_CONSIGNES_
**a)** Répondez aux questions suivantes à partir du passage sur la plus-value.
(i) De quoi la plus-value relative est-elle le fruit ?
(ii) À quel type de plus-value les revenus coloniaux sont-ils à assimiler ?
(iii) À quoi la rente foncière est-elle attachée ?
**b)** Poursuivez le passage sur la plus-value au-delà de sa dernière phrase.

_EXTRAIT_
%%

Sans doute le système des rapports de production capitalistes a-t-il fortement évolué. Mais c’est sous l’effet de ses propres lois qui le poussent à s’assurer la plus grande maîtrise possible du principe de composition et d’intégrer, ce faisant, dans le procès de production, les innovations technologiques les plus à la pointe du progrès. Il y a évidemment, dans cette recherche effrénée du progrès technique, une soif inextinguible de profit. Et c’est dans la plus-value relative que le capital trouve à l’étancher, celle-ci étant, comme on le sait, le fruit de l’élévation de la productivité du travail permise par l’usage des techniques les plus récentes de production. La production de la plus-value relative est ce qui caractérise le mieux le système capitaliste passée la phase de l’accumulation extensive du capital. Or les revenus coloniaux sont à assimiler à de la plus-value absolue plutôt qu’à de la plus-value relative en tant qu’ils ne font que prolonger la période d’accumulation extensive du capital. Il en est de même de tout revenu exogène au système des rapports de production capitalistes ou même de ceux qui, lui étant endogènes parce qu’impliqués par le principe de propriété qui le structure, échappent à l’emprise du capital pour aller alimenter la consommation improductive. C’est le cas, on l’aura compris, de la rente foncière, revenu attaché au droit de propriété sur la terre et sur les autres biens naturels du sol et du sous-sol.

%%

_DOCUMENTS PRÉSENTÉS_
%%

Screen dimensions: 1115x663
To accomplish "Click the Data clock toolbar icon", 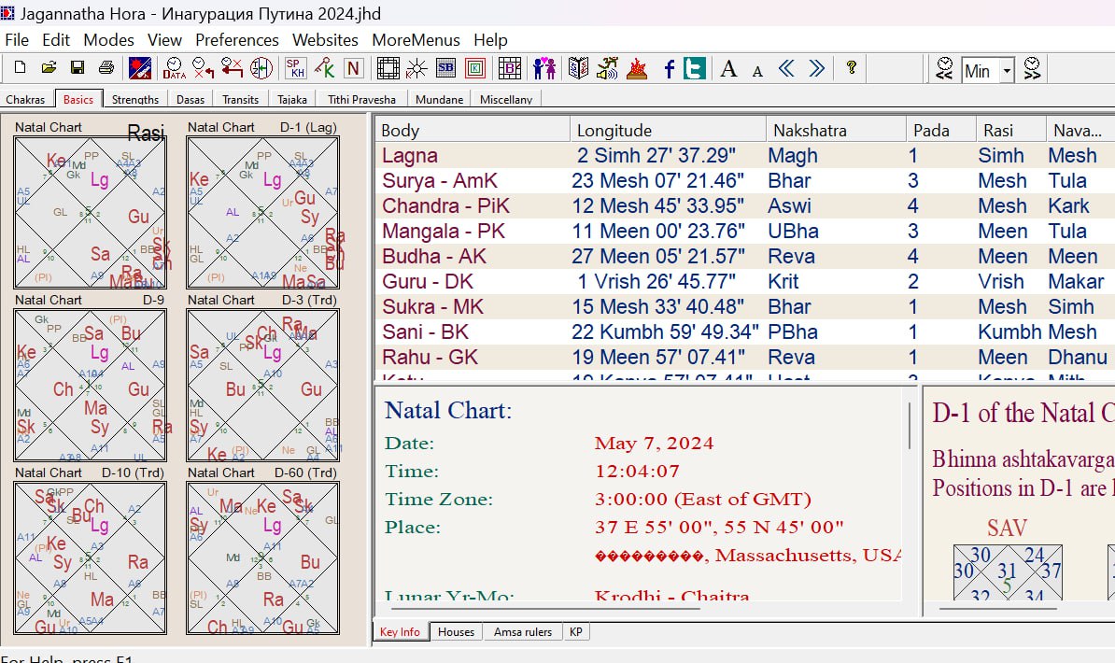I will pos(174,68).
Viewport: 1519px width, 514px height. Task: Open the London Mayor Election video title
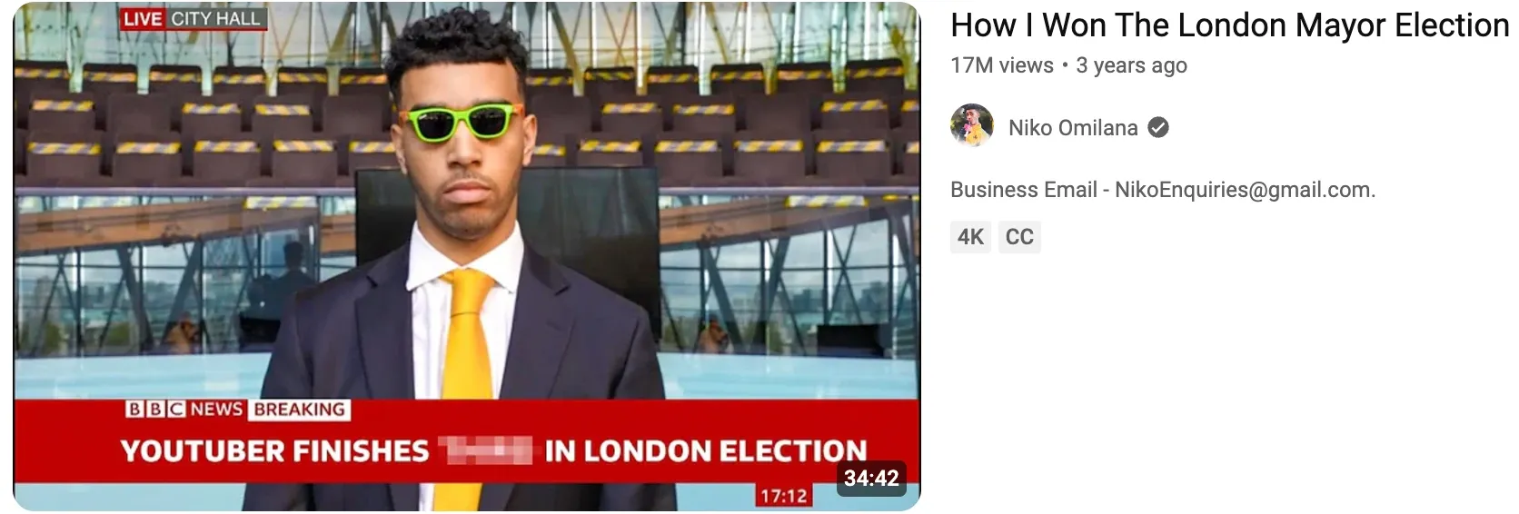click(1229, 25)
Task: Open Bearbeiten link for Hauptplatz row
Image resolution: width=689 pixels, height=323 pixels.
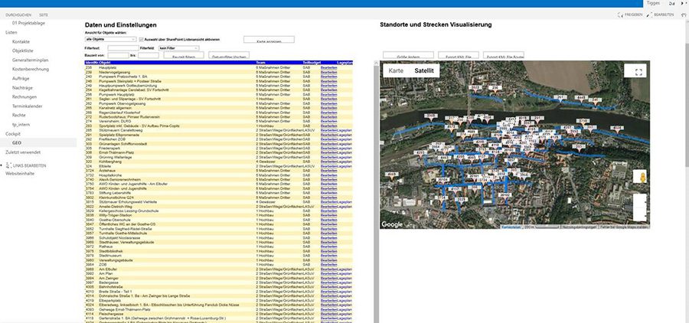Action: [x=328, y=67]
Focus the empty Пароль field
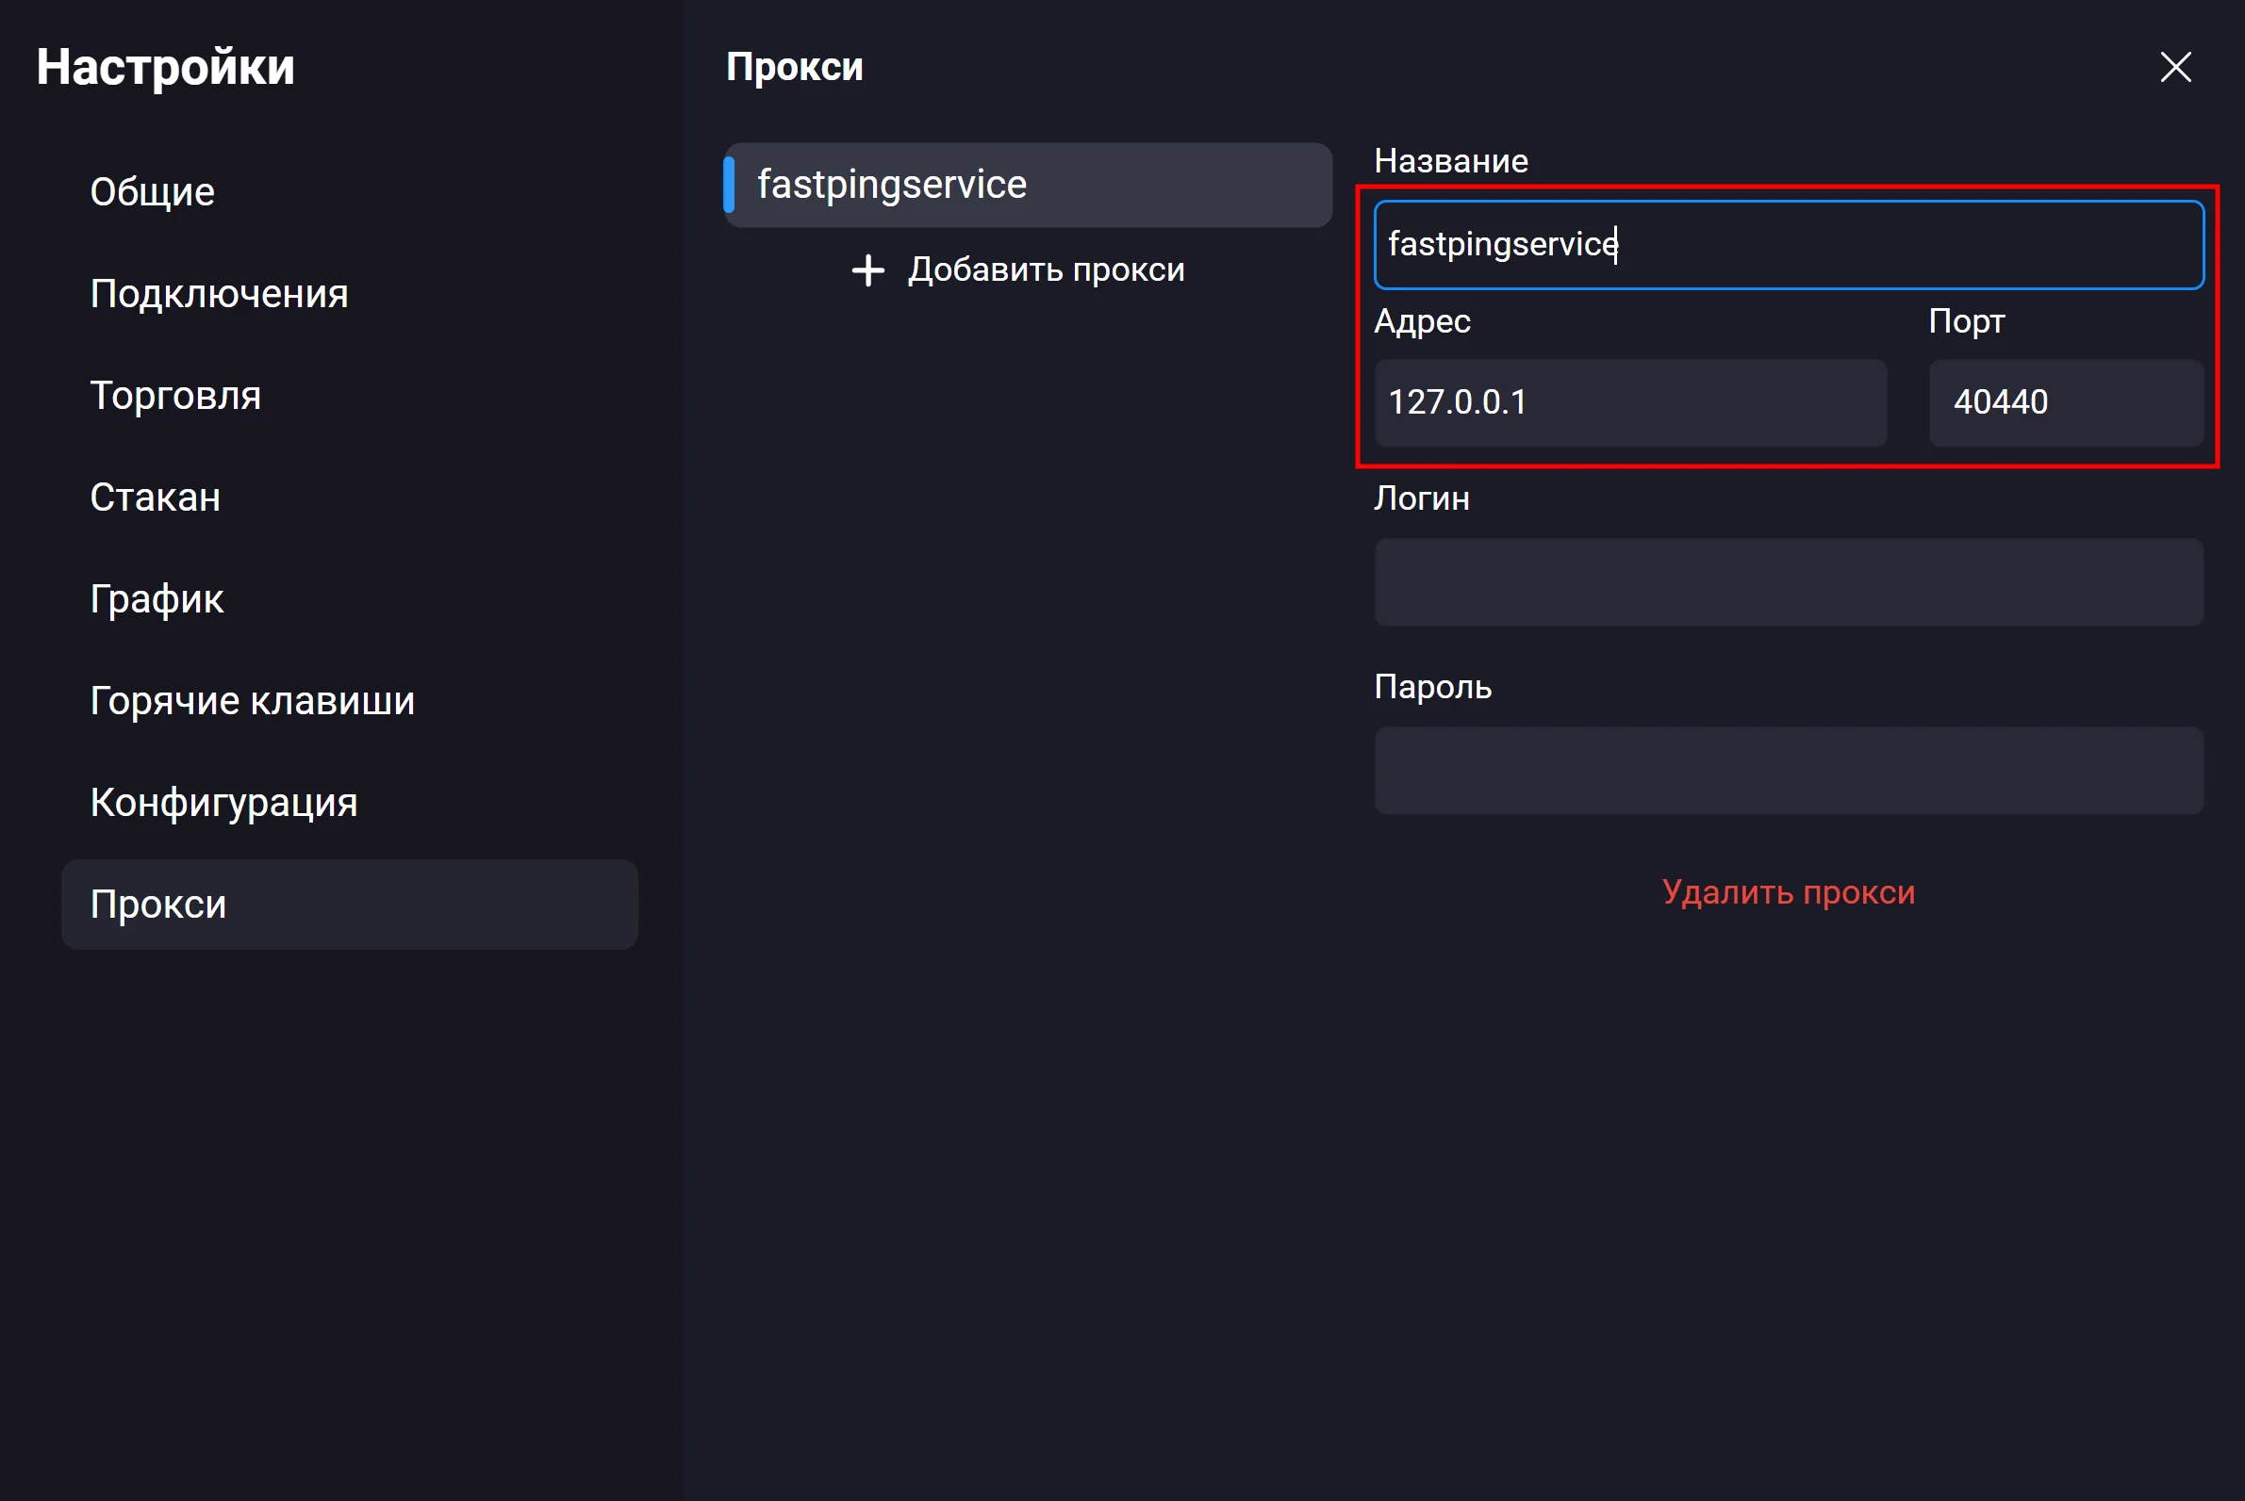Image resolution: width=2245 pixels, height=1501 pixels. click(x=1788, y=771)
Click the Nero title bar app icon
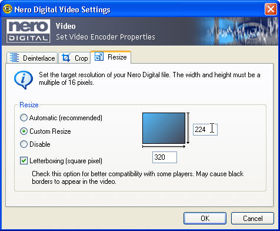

%%

_RÉPONSES AUX CONSIGNES_
**a)**
(i) De l'élévation de la productivité du travail permise par l'usage des techniques les plus récentes de production.
(ii) À de la plus-value absolue.
(iii) Au droit de propriété sur la terre et sur les autres biens naturels du sol et du sous-sol.

**b)**
La rente a évidemment existé sous le régime féodal. Elle en était même le rapport social fondamental. Mais elle a changé de statut lors du passage du féodalisme au capitalisme : de rapport de production qu’elle était, elle s’est muée en un rapport de distribution. Comme telle, ne se trouve-t-elle pas pour ainsi dire disqualifiée dans le procès de mise en valeur du capital ? C’est à cette question que nous essaierons de répondre maintenant. L’enjeu est de taille : il ne s’agit rien moins que de savoir si, dans le cas d’un pays comme l’Algérie, la rente est un surplus accumulable.

Notes
535.

Le Capital, LI T1, Ed. Sociales 1972, p51.

536.

Cité par K.Marx in Théories sur la plus-value, T1.

537.

Désormais, lorsque nous parlerons d’accumulation, il faudra lire toujours accumulation du capital.

538.

Au moment où ces lignes sont écrites, la crise touche de plein fouet certaines des plus grandes sociétés du secteur de la télécommunication, secteur pourtant en plein essor technologique. France Telecom annonce des pertes record de 74 milliards d’euros !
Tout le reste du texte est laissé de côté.